3. Number of Experts Used to Establish the Ground Truth for the Test Set and the Qualifications of Those Experts
The document does not specify the number of experts or their qualifications used to establish the ground truth beyond stating that the reference methods for the clinical study were "Wet Mount" and "InPouch TV Culture." These are laboratory-based diagnostic tests, typically performed by trained medical technologists or laboratory personnel, not necessarily "experts" in the sense of physicians or specialists establishing a consensus diagnosis.
4. Adjudication Method for the Test Set
- Clinical Study: The adjudication method for the clinical study was based on a composite reference method. A specimen was considered positive if either the Wet Mount or the InPouch TV Culture was positive.
- Discordant Analysis: For specimens where the Solana Assay results differed from the composite reference method, an FDA-cleared Trichomonas vaginalis molecular assay was used for further testing (referred to as "discordant testing").
5. If a Multi-Reader Multi-Case (MRMC) Comparative Effectiveness Study Was Done
- No, a MRMC comparative effectiveness study was not explicitly mentioned or performed in the context of human readers improving with AI vs. without AI assistance.
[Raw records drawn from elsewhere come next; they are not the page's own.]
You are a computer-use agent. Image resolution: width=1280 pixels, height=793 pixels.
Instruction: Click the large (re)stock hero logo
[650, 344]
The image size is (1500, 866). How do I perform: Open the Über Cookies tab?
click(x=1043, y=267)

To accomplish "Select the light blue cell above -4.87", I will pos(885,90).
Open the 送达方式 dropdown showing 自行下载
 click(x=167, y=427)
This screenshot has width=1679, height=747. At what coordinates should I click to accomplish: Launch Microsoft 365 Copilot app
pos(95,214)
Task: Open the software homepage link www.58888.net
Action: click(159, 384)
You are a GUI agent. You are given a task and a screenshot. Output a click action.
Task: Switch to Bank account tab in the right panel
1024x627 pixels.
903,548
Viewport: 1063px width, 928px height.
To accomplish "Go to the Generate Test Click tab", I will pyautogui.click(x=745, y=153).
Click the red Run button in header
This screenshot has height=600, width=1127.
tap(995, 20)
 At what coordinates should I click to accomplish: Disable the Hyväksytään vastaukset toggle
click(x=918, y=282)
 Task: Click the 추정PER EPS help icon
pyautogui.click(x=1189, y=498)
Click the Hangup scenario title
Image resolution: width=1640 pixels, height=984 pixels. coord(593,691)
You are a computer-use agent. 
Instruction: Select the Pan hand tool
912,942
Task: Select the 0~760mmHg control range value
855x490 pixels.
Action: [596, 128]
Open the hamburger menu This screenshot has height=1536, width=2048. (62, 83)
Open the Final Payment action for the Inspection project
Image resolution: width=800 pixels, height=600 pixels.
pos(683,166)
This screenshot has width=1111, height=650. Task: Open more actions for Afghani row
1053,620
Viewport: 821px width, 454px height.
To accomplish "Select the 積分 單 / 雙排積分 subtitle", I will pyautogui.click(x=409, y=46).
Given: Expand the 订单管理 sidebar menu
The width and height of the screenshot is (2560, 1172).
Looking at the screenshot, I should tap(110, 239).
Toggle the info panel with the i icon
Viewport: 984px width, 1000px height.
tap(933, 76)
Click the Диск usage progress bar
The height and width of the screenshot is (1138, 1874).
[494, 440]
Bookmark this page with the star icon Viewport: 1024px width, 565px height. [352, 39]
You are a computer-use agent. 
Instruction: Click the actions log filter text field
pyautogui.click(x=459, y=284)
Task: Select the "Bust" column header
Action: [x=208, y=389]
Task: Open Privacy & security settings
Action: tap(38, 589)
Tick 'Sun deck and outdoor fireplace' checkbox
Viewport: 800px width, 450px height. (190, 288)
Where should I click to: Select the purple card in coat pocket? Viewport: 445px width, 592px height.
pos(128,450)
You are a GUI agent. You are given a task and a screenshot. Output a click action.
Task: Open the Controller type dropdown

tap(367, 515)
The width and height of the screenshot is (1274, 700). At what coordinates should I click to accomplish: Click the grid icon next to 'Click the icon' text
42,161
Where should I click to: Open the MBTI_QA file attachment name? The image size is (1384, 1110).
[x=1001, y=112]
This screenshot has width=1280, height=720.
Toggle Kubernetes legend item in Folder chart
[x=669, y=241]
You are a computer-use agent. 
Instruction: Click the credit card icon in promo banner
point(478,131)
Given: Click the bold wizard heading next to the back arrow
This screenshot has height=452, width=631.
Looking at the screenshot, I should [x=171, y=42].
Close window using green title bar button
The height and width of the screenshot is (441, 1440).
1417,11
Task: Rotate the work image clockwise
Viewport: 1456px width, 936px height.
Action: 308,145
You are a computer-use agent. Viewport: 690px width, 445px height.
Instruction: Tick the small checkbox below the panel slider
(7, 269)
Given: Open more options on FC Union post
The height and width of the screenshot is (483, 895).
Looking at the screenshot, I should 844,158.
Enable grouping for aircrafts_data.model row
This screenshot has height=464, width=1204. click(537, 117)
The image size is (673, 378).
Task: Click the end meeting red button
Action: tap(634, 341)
This device is a diagnostic assay (an in vitro diagnostic test) that provides qualitative results directly, not an AI-assisted interpretation by human readers. The clinical study evaluated the device's standalone performance compared to established clinical reference methods.
6. If a Standalone (i.e., algorithm only without human-in-the-loop performance) Was Done
- Yes, a standalone performance evaluation was done. The Solana® Trichomonas Assay is an automated in vitro diagnostic test that uses "on-board method-specific algorithms" to measure and interpret fluorescent signals and report test results. The clinical study assessed the performance of this device as an algorithm-only system against the composite reference methods.
7. The Type of Ground Truth Used
- Clinical Study: The ground truth for the clinical study was established using a composite reference method consisting of:
- Wet Mount
- InPouch TV Culture
A specimen was considered positive if either of these reference tests was positive.
- Analytical Sensitivity (LoD) and Inclusivity Studies: Ground truth was based on quantified strains of T. vaginalis (trophozoite/mL) at known concentrations.
8. The Sample Size for the Training Set
- The document does not specify a separate "training set" sample size for the Solana® Trichomonas Assay. This is typical for in vitro diagnostic assays of this nature, where the "training" (development and optimization) of the assay's reagents and algorithms is usually an iterative laboratory process, not based on a distinct clinical training dataset to the same extent as, for example, a machine learning algorithm for image analysis. The clinical evaluation primarily serves as a validation set.
9. How the Ground Truth for the Training Set Was Established
- As mentioned above, a distinct "training set" with established ground truth in a clinical context is not explicitly described.
- For analytical studies (e.g., LoD, inclusivity): Ground truth was established by using quantified strains of T. vaginalis at known concentrations (e.g., trophozoite/mL) diluted in negative clinical matrix. These known concentrations serve as the "ground truth" for evaluating analytical performance parameters. Development and optimization of the assay would rely on such controlled laboratory experiments.